**Requirement**: Reproduce every one of the records below verbatim, line for line.

**Position data for words and items**:
+ + + + +

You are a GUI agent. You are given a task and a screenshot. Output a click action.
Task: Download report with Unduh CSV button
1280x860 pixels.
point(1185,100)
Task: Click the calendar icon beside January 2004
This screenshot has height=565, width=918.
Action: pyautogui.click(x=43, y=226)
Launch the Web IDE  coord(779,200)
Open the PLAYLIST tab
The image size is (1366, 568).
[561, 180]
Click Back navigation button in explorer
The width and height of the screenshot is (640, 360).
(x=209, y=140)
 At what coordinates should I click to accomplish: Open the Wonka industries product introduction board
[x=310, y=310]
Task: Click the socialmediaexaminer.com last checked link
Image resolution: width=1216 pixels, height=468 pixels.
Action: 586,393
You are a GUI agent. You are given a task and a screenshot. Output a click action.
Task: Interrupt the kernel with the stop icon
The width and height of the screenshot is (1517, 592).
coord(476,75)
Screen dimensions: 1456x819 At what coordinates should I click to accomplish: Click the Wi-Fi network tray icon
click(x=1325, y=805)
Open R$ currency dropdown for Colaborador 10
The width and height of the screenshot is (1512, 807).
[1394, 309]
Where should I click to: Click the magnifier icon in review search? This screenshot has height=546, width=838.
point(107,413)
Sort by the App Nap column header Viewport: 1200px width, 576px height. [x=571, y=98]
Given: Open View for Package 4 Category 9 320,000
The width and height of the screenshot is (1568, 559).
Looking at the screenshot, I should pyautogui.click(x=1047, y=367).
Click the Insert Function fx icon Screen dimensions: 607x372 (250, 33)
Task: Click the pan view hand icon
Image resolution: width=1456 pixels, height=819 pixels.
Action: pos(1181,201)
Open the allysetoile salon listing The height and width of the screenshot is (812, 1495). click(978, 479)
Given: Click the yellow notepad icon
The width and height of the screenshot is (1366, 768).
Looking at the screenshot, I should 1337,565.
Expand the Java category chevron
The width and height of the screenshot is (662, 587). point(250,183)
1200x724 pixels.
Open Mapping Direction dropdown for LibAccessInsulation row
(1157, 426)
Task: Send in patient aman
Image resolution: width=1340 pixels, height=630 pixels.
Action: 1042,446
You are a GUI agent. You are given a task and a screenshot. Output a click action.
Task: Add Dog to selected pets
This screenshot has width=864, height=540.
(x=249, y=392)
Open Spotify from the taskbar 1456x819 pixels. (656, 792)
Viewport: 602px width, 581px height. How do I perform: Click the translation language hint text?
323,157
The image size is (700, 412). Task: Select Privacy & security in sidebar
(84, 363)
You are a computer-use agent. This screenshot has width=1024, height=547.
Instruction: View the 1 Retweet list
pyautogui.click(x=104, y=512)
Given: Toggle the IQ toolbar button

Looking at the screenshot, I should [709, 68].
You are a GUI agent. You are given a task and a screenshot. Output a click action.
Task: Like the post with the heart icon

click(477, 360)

+ + + + +

**Result of the task**:
You are a GUI agent. You are given a task and a screenshot. Output a click action.
Task: Download report with Unduh CSV button
1280x860 pixels.
point(1185,100)
Task: Click the calendar icon beside January 2004
This screenshot has height=565, width=918.
Action: pyautogui.click(x=43, y=226)
Launch the Web IDE  coord(779,200)
Open the PLAYLIST tab
The image size is (1366, 568).
[561, 180]
Click Back navigation button in explorer
The width and height of the screenshot is (640, 360).
(x=209, y=140)
 At what coordinates should I click to accomplish: Open the Wonka industries product introduction board
[x=310, y=310]
Task: Click the socialmediaexaminer.com last checked link
Image resolution: width=1216 pixels, height=468 pixels.
Action: 586,393
You are a GUI agent. You are given a task and a screenshot. Output a click action.
Task: Interrupt the kernel with the stop icon
The width and height of the screenshot is (1517, 592).
coord(476,75)
Screen dimensions: 1456x819 At what coordinates should I click to accomplish: Click the Wi-Fi network tray icon
click(x=1325, y=805)
Open R$ currency dropdown for Colaborador 10
The width and height of the screenshot is (1512, 807).
[1394, 309]
Where should I click to: Click the magnifier icon in review search? This screenshot has height=546, width=838.
point(107,413)
Sort by the App Nap column header Viewport: 1200px width, 576px height. [x=571, y=98]
Given: Open View for Package 4 Category 9 320,000
The width and height of the screenshot is (1568, 559).
Looking at the screenshot, I should pyautogui.click(x=1047, y=367).
Click the Insert Function fx icon Screen dimensions: 607x372 (250, 33)
Task: Click the pan view hand icon
Image resolution: width=1456 pixels, height=819 pixels.
Action: pos(1181,201)
Open the allysetoile salon listing The height and width of the screenshot is (812, 1495). click(978, 479)
Given: Click the yellow notepad icon
The width and height of the screenshot is (1366, 768).
Looking at the screenshot, I should 1337,565.
Expand the Java category chevron
The width and height of the screenshot is (662, 587). point(250,183)
1200x724 pixels.
Open Mapping Direction dropdown for LibAccessInsulation row
(1157, 426)
Task: Send in patient aman
Image resolution: width=1340 pixels, height=630 pixels.
Action: 1042,446
You are a GUI agent. You are given a task and a screenshot. Output a click action.
Task: Add Dog to selected pets
This screenshot has width=864, height=540.
(x=249, y=392)
Open Spotify from the taskbar 1456x819 pixels. (656, 792)
Viewport: 602px width, 581px height. How do I perform: Click the translation language hint text?
323,157
The image size is (700, 412). Task: Select Privacy & security in sidebar
(84, 363)
You are a computer-use agent. This screenshot has width=1024, height=547.
Instruction: View the 1 Retweet list
pyautogui.click(x=104, y=512)
Given: Toggle the IQ toolbar button

Looking at the screenshot, I should [709, 68].
You are a GUI agent. You are given a task and a screenshot. Output a click action.
Task: Like the post with the heart icon

click(477, 360)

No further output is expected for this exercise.